ACP: Clinical decision support – is it time?

A guest column by the American College of Physicians, exclusive to KevinMD.com.

by John Tooker, MD, MBA, MACP

ACP: Clinical decision support   is it time?The recently enacted American Recovery and Reinvestment Act (ARRA, 2009) and Patient Protection and Affordable Care Act (PPACA, 2010) contain provisions that, if implemented, will fundamentally change the way that medicine will be practiced in the future.

As I indicated in a prior post, the new Center for Medicare and Medicaid Innovation (CMMI) will be testing new delivery models such as the patient-centered medical home (PCMH) and accountable care organizations (ACOs). To achieve the desired goals of improved outcomes and value of care in these models, patient-centered decision making will require enhanced clinical decision support (CDS) that couples patient specific data with the best evidence-based clinical knowledge.
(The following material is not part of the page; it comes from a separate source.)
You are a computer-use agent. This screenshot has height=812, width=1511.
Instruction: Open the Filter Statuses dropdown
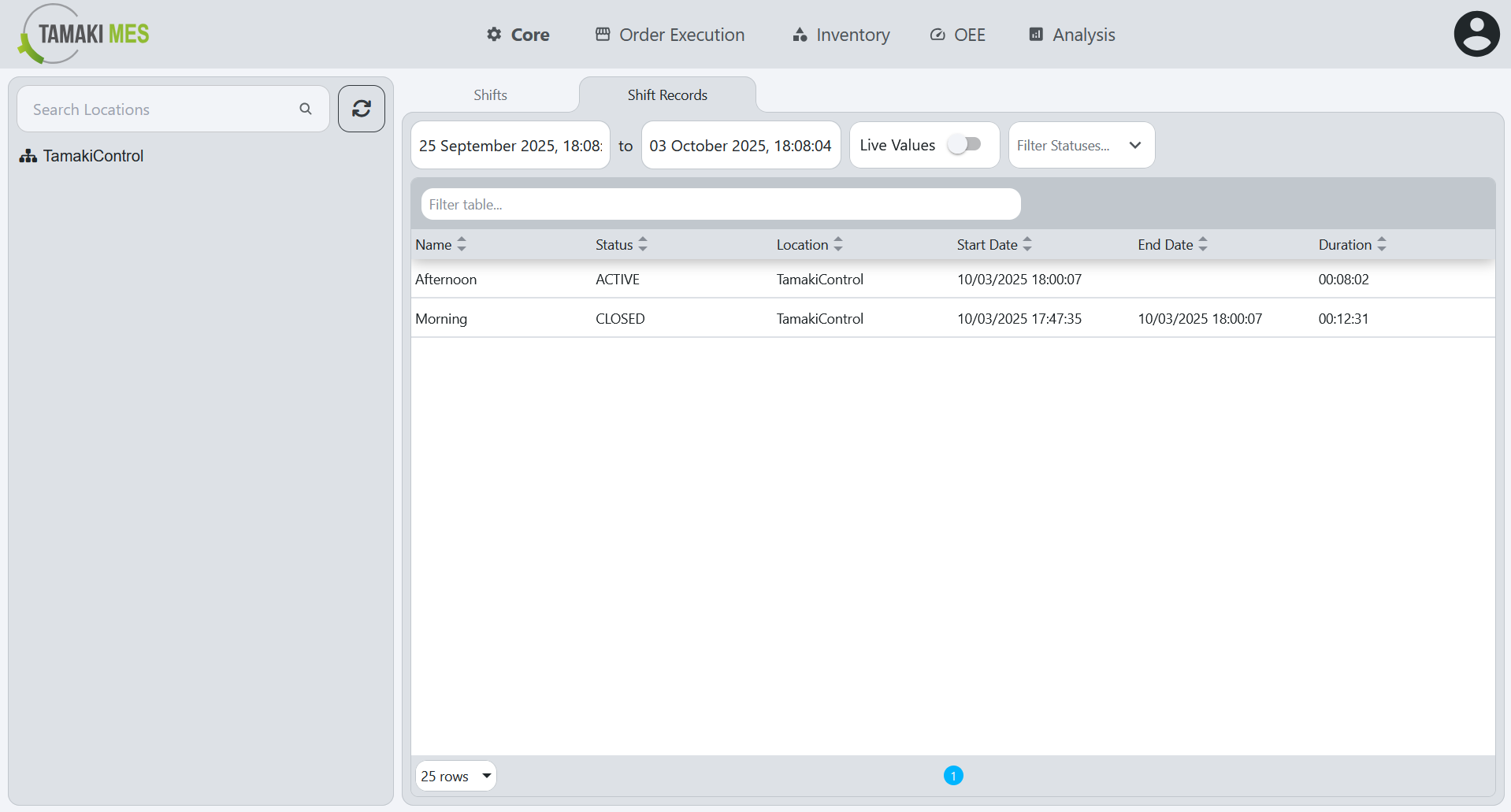(1081, 145)
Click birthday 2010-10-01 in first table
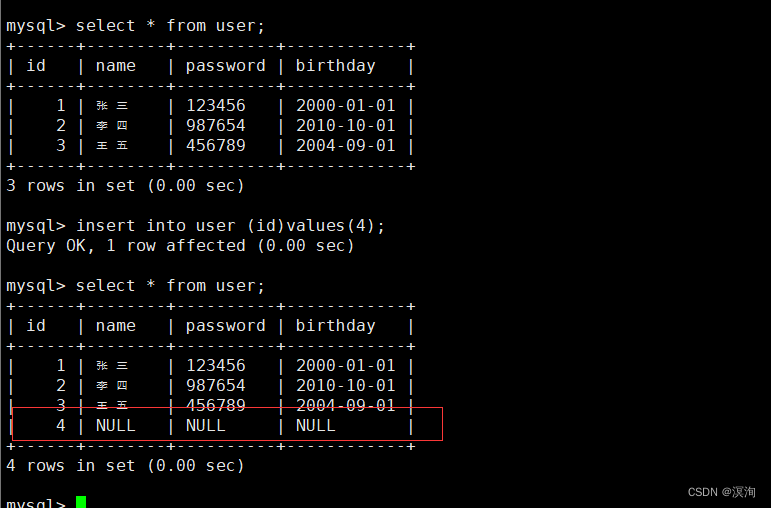This screenshot has width=771, height=508. pos(346,125)
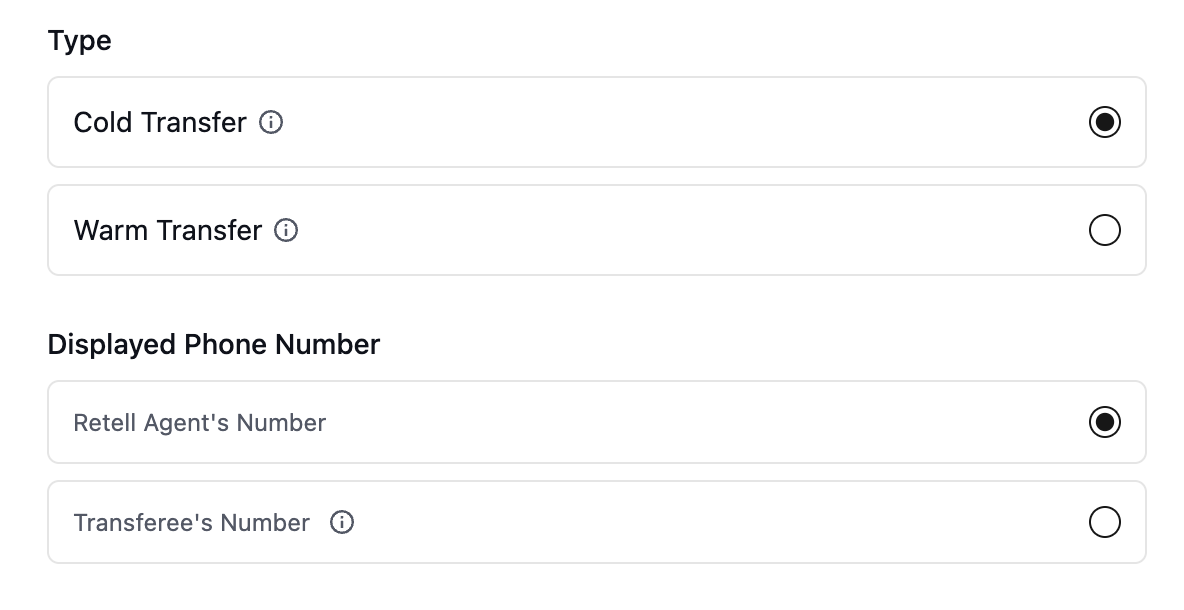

Historically, physicians and health care teams have been trained to intuitively assemble patient data, provide the context to apply clinical knowledge to aid in clinical decisions, and access and apply expert knowledge sources – from the curbside consult to paper and online evidence-based references. As the volume and complexity of biomedical data, information, and clinical knowledge have expanded, the human intuitional capacity to make decisions for and with patients has become increasingly limited.

With these current limitations in mind, what CDS innovations are on the horizon in the Meaningful Use provisions of the HITECH Act to improve clinical decision making — and on a national scale?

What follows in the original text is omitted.